The Maple Leaf forever.....

Welcome home, eh!

OK, the ETR407 is way overpriced but we were in a hurry with a long way to go, so I bit the bullet. We took the QEW across the Burlington Skyway and then got on the 407. As it crossed the 401, we saw the traffic on the free road was dead stopped while we were rolling along briskly. Before long, we were turning due north on the 400.

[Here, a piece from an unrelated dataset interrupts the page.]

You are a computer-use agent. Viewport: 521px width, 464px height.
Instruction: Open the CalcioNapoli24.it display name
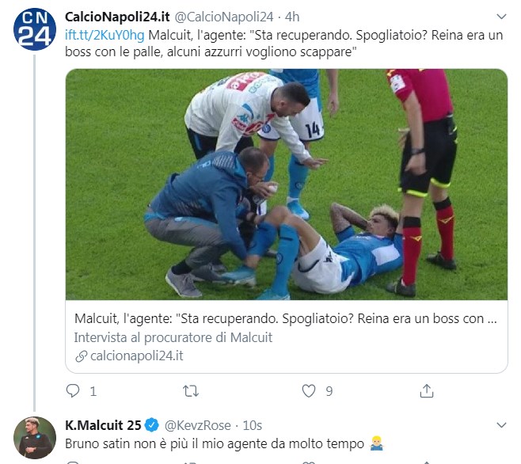tap(117, 17)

Stopped traffic on the 401

Near Stonewall's house

Traffic was fine right up to the 400/11 split on the north side of Barrie. The northbound ramp was still under construction. I have a feeling rookie workers will retire before they finish this little project.

400 exit north of Barrie

Some day this will be finished

The home stretch

I was surprised to see how many trees have not started to change colour. We stopped at the new Tim's at the Honey Harbour exit for still more coffee before continuing.

Lots of still green trees

The tiger motif is a little scary

Miller Paving (great outfit) working on 400 south of Parry Sound

Little holdup

As perfect as it gets

There was a wreck near Shawanaga. The road was open but they had a lot of emergency response crews. They even had  Ministry of Natural Resources Conservation Officers directing traffic. The only thing we didn't see was a lot of wrecked vehicles, just a few with some minor damage. Maybe everyone was just enjoying the nice weather?

Lots of emergency vehicles

Another just down the road

And MNR doing a non-traditional role

Four laning of Highway 69 continues south of the French River

Have to save those poor rattlesnakes

We reached town and pulled into our subdivision about 5:45 PM. We had covered over 650 miles in twelve hours, not bad for an older guy who seems to tire more easily these days. This was an excellent trip to a brand new place with old friends and new, and we were glad we did it.

(N.B. - It has taken me a long time to get the last two days finished. My apologies to anyone who has been paying attention.)